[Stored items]
"""
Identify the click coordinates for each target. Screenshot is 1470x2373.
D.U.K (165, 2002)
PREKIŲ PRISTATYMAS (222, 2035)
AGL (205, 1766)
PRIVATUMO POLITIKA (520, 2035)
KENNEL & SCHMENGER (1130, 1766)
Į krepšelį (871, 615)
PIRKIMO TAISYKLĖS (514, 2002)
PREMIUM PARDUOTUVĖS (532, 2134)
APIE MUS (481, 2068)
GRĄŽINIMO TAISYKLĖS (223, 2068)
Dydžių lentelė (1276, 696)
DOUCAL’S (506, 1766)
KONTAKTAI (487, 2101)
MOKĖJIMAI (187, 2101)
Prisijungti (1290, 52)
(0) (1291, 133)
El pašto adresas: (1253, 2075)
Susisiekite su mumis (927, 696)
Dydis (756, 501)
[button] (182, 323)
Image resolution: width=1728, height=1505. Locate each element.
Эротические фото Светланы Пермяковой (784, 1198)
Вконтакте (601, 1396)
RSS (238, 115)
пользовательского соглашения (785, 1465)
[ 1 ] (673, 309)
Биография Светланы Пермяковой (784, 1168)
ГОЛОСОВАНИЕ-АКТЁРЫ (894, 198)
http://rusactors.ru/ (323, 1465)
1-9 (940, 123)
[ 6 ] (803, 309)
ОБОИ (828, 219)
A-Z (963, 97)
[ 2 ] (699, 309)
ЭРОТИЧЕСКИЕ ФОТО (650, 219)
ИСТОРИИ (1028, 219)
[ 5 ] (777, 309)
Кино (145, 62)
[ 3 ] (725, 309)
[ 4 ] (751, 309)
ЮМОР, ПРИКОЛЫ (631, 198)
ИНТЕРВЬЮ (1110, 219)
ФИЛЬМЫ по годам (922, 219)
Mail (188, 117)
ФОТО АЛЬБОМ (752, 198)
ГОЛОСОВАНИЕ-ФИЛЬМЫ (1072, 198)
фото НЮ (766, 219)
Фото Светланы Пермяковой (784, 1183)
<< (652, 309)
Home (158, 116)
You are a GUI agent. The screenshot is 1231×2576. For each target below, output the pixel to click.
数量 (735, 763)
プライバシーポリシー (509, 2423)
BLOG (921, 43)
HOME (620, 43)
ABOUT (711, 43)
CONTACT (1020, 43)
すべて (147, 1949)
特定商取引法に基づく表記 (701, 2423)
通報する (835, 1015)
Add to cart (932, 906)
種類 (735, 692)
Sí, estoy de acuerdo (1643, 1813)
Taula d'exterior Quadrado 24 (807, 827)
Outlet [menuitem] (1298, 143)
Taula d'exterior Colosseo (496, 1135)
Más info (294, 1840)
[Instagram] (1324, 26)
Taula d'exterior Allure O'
"""
*Required action*.
Each line above with the string "TAISYKLĖS" in it should be located and copied.

*Result of this task*.
PIRKIMO TAISYKLĖS (514, 2002)
GRĄŽINIMO TAISYKLĖS (223, 2068)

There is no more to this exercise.